Now this gets you closer and closer to say, that sentient being, because if you think about the human brain itself, what is it? It's really not just a single AI, right? The human brain is actually a number of AI services. I have vision recognition, I have natural language crossing, I have sentiment, emotional analysis. I have all these capabilities, and the neurons in my brain are all stitched together so, again that's your overall highest level goal is starting to combine these things together into overall unique process orchestration, that define your unique organization.
Peter Schooff: Very cool. Excellent examples as well. So, this feels like we're at a fundamental shift, so what is the one key takeaway you want listeners to take away from this podcast about intelligent automation?

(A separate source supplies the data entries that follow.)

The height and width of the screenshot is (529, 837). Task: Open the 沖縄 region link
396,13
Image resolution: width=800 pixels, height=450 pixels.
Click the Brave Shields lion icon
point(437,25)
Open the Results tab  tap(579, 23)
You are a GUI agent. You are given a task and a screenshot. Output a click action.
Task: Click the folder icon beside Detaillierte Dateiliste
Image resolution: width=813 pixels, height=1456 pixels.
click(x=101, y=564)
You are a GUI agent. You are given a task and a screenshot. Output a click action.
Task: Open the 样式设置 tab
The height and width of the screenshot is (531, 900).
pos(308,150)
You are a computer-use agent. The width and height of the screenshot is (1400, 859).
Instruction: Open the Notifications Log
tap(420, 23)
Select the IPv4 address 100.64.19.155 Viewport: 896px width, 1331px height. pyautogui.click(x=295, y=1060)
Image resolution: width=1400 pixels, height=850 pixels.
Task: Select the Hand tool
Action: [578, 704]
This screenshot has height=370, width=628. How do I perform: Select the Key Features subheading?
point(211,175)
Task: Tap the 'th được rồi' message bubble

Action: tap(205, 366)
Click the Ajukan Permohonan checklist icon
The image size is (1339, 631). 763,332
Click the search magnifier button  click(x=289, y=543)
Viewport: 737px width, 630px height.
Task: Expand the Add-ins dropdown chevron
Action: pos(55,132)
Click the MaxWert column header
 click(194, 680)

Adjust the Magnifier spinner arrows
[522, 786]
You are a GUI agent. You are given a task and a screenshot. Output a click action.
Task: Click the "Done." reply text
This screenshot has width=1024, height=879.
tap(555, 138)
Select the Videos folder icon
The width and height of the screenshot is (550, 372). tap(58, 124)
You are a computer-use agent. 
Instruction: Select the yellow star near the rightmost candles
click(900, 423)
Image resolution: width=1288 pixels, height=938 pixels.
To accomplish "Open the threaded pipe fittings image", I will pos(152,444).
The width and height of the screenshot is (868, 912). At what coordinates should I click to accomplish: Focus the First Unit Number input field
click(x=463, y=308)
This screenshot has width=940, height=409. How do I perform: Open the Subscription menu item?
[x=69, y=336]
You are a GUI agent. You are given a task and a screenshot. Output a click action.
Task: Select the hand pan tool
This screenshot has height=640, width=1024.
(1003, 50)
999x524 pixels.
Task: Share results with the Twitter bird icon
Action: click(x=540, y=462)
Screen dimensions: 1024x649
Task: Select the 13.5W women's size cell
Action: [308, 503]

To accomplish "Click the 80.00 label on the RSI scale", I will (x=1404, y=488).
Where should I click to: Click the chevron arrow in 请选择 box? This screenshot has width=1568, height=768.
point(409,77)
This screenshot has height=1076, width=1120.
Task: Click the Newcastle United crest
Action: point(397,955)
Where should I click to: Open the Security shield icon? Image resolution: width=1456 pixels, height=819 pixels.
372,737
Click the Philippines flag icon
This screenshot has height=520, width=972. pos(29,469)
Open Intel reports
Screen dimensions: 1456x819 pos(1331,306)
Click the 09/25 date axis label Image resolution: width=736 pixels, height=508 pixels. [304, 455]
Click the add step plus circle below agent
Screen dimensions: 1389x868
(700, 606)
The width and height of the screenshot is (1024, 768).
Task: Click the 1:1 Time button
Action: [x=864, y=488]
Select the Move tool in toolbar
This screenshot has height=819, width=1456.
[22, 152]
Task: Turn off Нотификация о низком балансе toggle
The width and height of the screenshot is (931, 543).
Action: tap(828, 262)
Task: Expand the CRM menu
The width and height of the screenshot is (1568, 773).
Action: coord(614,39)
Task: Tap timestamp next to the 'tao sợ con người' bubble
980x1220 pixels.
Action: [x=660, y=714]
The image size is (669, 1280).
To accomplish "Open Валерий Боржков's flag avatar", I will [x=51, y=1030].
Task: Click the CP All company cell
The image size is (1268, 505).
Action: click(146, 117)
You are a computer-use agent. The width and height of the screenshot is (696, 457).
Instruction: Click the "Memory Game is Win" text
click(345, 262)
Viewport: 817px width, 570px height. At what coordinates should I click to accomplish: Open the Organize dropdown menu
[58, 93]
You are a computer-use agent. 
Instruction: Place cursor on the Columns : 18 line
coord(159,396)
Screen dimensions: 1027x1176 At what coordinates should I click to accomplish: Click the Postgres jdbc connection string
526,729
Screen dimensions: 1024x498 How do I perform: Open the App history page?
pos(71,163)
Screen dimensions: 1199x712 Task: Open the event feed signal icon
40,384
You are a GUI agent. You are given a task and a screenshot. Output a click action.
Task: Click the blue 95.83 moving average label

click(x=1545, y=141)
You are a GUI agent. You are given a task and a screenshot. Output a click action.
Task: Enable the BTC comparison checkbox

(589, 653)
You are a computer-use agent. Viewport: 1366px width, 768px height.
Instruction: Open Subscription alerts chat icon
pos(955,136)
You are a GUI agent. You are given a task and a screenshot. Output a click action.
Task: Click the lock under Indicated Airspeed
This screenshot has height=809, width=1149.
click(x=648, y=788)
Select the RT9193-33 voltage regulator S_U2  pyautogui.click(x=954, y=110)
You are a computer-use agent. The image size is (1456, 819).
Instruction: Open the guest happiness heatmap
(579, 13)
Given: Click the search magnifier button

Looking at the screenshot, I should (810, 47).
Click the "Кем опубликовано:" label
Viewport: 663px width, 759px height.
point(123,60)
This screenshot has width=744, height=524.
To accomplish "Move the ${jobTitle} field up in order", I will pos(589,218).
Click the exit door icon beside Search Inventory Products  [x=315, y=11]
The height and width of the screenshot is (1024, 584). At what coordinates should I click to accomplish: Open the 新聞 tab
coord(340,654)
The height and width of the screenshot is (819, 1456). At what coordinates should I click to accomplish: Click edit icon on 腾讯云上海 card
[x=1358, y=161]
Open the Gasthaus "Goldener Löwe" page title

Malcolm Ross: Well, let me first take a step back and ask the customers to take a step back and look at all the different areas being invested in your organization around intelligent automation. Start to consolidate those. You see a lot of people adopting a single tool, like a BPM or RPA, or AI, and when you have a hammer everything looks like a nail. You don't want to take that approach, you want to have an overall intelligent automation practice, with a strong grounding of four key technologies. As we said before, BPM and rules, artificial intelligence, robotic process automation, and the fourth one that's very important is integration. How do I integrate data services together into these overall automation practices?
Those four technologies should be the foundation of a wholistic, intelligent automation practice so, stop the siloed automation applications and the siloed projects. Consolidate into intelligent automation center of excellence and make smarter decisions of where you can intelligently apply the right tool to the right problem.
Outside of that, don't abandon agile principles. Especially when thinking about artificial intelligence and continuous evolution of your automation practices. By agile principles, shoot for the MVP. The minimally viable product. Don't try to build a sentient being, don't go into a waterfall project and try to have a three year timeline for building out a comprehensive automation. Look for the quick wins, adopt cognitive services, adopt little process wins, with BPM and RPA technology, and then grow from there and expand and expand and expand and continuously be evolving this.
As I said, understand that if you take on artificial intelligence off your data sets and building your own AI rules, that is never a project, that is a continuous activity that you're constantly retraining the system, retraining its predictions to make sure the relevance it has as your business changes.
Peter Schooff: Fantastic! I could definitely see how intelligent automation would be a competitive differential, almost in any industry. This is Peter Schooff, speaking with Malcolm Ross of Appian.